A corrida aos bancos se acelerou, o que não é algo de todo ruim. Uma corrida aos bancos ajuda a manter os governos e os bancos um pouco mais honestos. Ela ajuda a expurgar algumas irresponsabilidades financeiras, relembra os bancos da necessidade de se adotar procedimentos mais idôneos, e força os governos a aprovar políticas econômicas mais sensatas. Mas, acima de tudo, uma corrida aos bancos é a maneira através da qual as pessoas se protegem de governos vorazes.

A corrida aos bancos não é a causa da crise; ela é a evidência de que o governo e seus aliados do sistema bancário precisam se ajustar. Em qualquer caso, tentar evitá-la é inútil.

Muitos outros estavam ansiosos para jogar a culpa da crise argentina no currency board (conselho da moeda), um sistema que elimina a capacidade do banco central criar dinheiro além de suas reservas internacionais. O problema é que a Argentina nunca teve um verdadeiro currency board, apesar de toda a propaganda. Em 1991, o governo meramente fixou uma moeda sobrevalorizada, o peso, ao dólar. Entrementes, de 1991 a 1994, o banco central explodiu a oferta de peso, fazendo com que a média anual de crescimento fosse de 60 por cento (em um momento chegando a 140 por cento!). Logo em seguida, ele pisou no freio com força.

A contração até que resolveu o problema da inflação na Argentina, mas não resolveu o problema do peso sobrevalorizado, nem o problema da dívida crescente causada por empréstimos irresponsáveis feitos pelo FMI. Impostos e gastos governamentais dispararam. As alíquotas dos impostos de renda e corporativo subiram para 35 por cento, o que é bem mais do que qualquer economia em desenvolvimento pode tolerar.

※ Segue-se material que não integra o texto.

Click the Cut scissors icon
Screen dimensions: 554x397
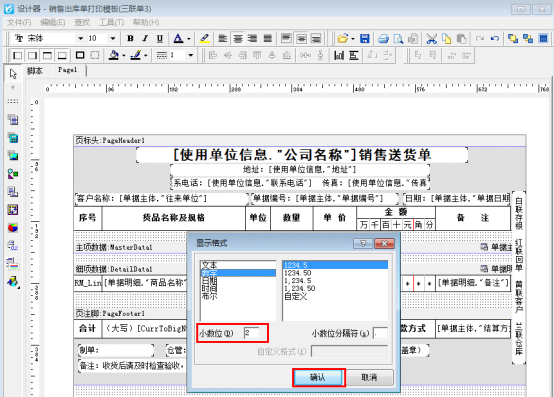(x=431, y=38)
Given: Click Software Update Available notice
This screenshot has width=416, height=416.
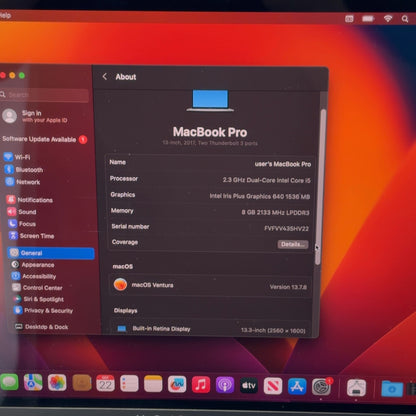Looking at the screenshot, I should pyautogui.click(x=44, y=139).
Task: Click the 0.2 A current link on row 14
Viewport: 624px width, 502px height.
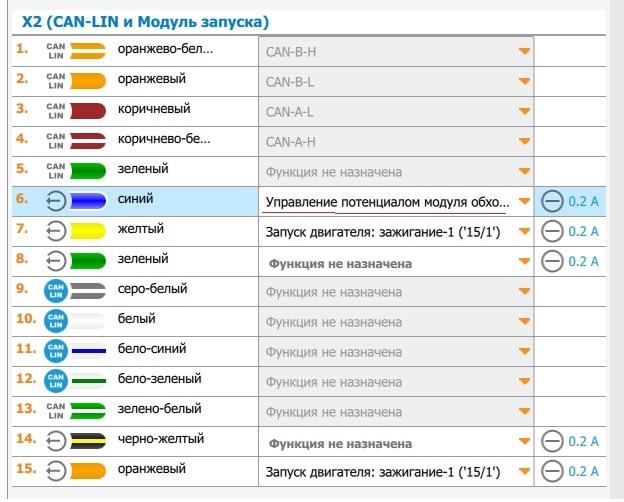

Para piorar as coisas, o governo (ele de novo, e incitado pelo FMI) instituiu uma perseguição severa ao setor informal, levando-o para uma informalidade ainda maior, e criou mais taxas e impostos. Um ano atrás, o FMI já havia dado ao governo argentino outros $40 bilhões, o que serviu apenas para adiar a dor. Então, em agosto de 2001, os EUA aprovaram um pacote de empréstimo de $8 bilhões, apenas para nos relembrar que o governo é o pior investidor jamais inventado pelo homem. Quanto aos cortes de gastos que foram prometidos pelo governo argentino, eles jamais ocorreram.

Âncoras cambiais não são a cura para uma moeda sobrevalorizada ou para um governo que está fiscalmente fora de controle. Nesse caso, só há uma saída: passar a navalha nos gastos. Mas ao invés de seguir esse curso, o governo apontou suas armas para os clientes dos bancos, insultando-os e denunciando-os por simplesmente querer proteger seus bens.

Não importa quantos tipos de controle o governo imponha sobre o dinheiro, e não importa quão rigorosamente ele siga os conselhos do FMI, nenhum poder do mundo pode repelir a lei de Gresham. Esse antigo princípio observa que o dinheiro forte (nesse caso, o dólar) sempre vai expulsar o dinheiro fraco (nesse caso, o peso).

A moratória só vai ser evitada se fizerem mais daquilo que foi a exata causa da crise: ignorar as pressões do mercado e salvar um sistema falido (isto é, conceder mais empréstimos ao governo). Assim como a corrida aos bancos, a moratória também tem um certo mérito: ela rotula o governo argentino como indigno de crédito, sendo, portanto, um investimento de altíssimo risco. Assim, demoraria muito para que o FMI e os bancos americanos emprestassem ao governo argentino qualquer dinheiro adicional. Em certos casos, tudo que você tem que fazer é puxar o plugue.